Seafood and Methylmercury
Although all fish have trace amounts of methylmercury, levels vary widely and most fish have very low amounts usually less than one tenth of the U.S. established guideline for the allowable level of methylmercury in fish and seafood products. Studies have shown that the highest levels of methylmercury are found in large fish such as sharks, swordfish, and large tunas such as bluefin. Smaller tunas such as skipjack, which is used for canned light tuna, have much less methylmercury, while canned white meat albacore tuna has intermediate levels. Recent studies have shown that selenium, an essential mineral found in many ocean fish accumulates in the body and appears to protect against the toxicity from trace amounts of methylmercury.
Most of the popular species of fish and shellfish consumed in the U.S. have been shown to have low methylmercury levels. Seafood choices that are very low in methylmercury include: salmon, sardines, pollock, flounders, cod, tilapia, shrimp, oysters, clams, scallops and crab.
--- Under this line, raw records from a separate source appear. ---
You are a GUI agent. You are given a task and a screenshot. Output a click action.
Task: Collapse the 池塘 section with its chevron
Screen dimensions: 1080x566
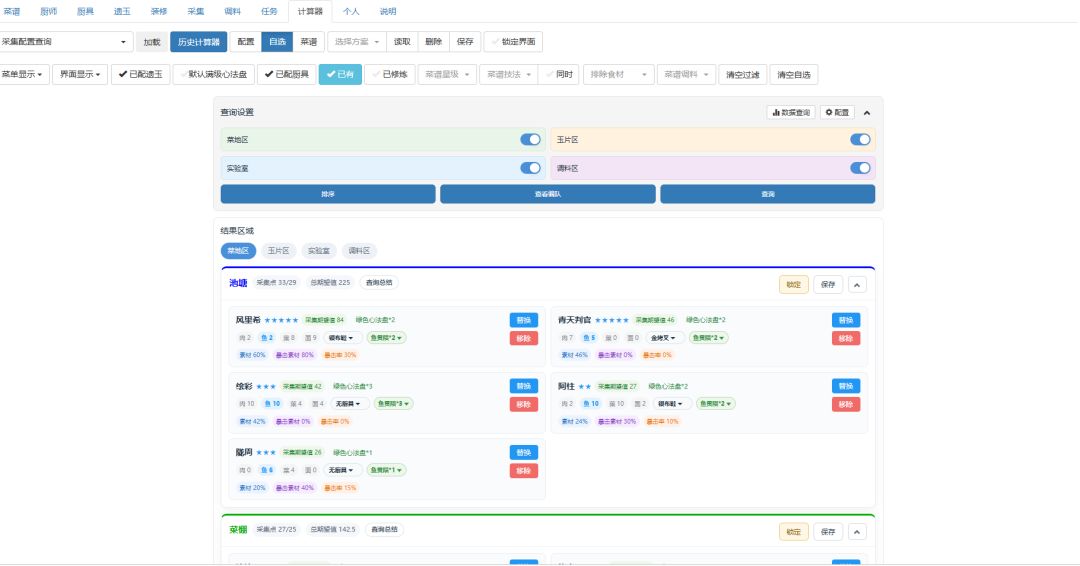tap(857, 284)
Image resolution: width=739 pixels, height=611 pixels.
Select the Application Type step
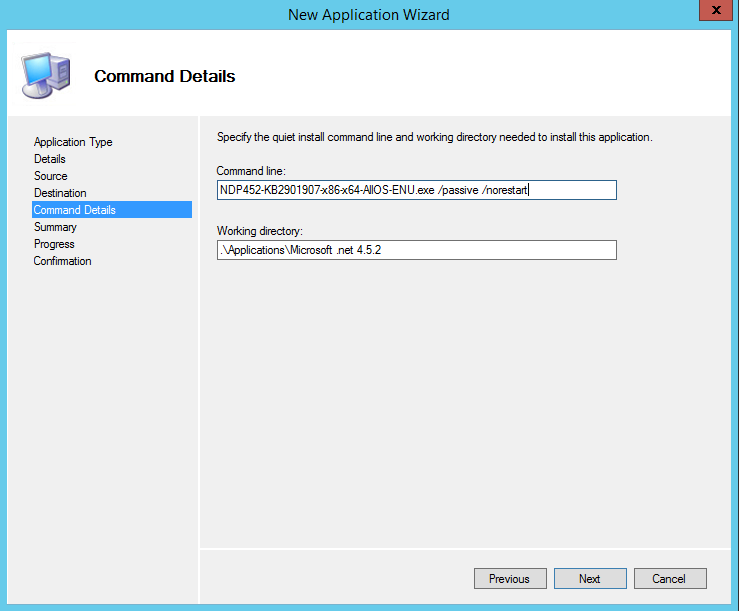73,142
There is good evidence that the benefits associated with the omega-3 fatty acids in these species and most types of seafood greatly outweigh the small risk associated with methylmercury for most people.
The U.S. Food and Drug Administration (FDA) and Environmental Protection Agency (EPA) have developed the following advice to help consumers minimize risks that could be associated with methylmercury in seafood. The advice is summarized below. To see FDA & EPA’s consumer brochure click here.
- For most people, the risk from methylmercury by eating fish and shellfish is not a health concern.
- Women who may become pregnant, pregnant women, nursing mothers, and young children should follow the 3 recommendations below for selecting and eating fish or shellfish to receive the nutritional benefits and be confident that they have reduced their exposure to the harmful effects of mercury.
- Do not eat Shark, Swordfish, King Mackerel, or Tilefish from the Gulf of Mexico because they contain high levels of methylmercury.
- Eat up to 12 ounces a week of a variety of fish and shellfish that are lower in methylmercury.
- Five of the most commonly eaten fish that are low in methylmercury are shrimp, canned light tuna, salmon, pollock, and catfish.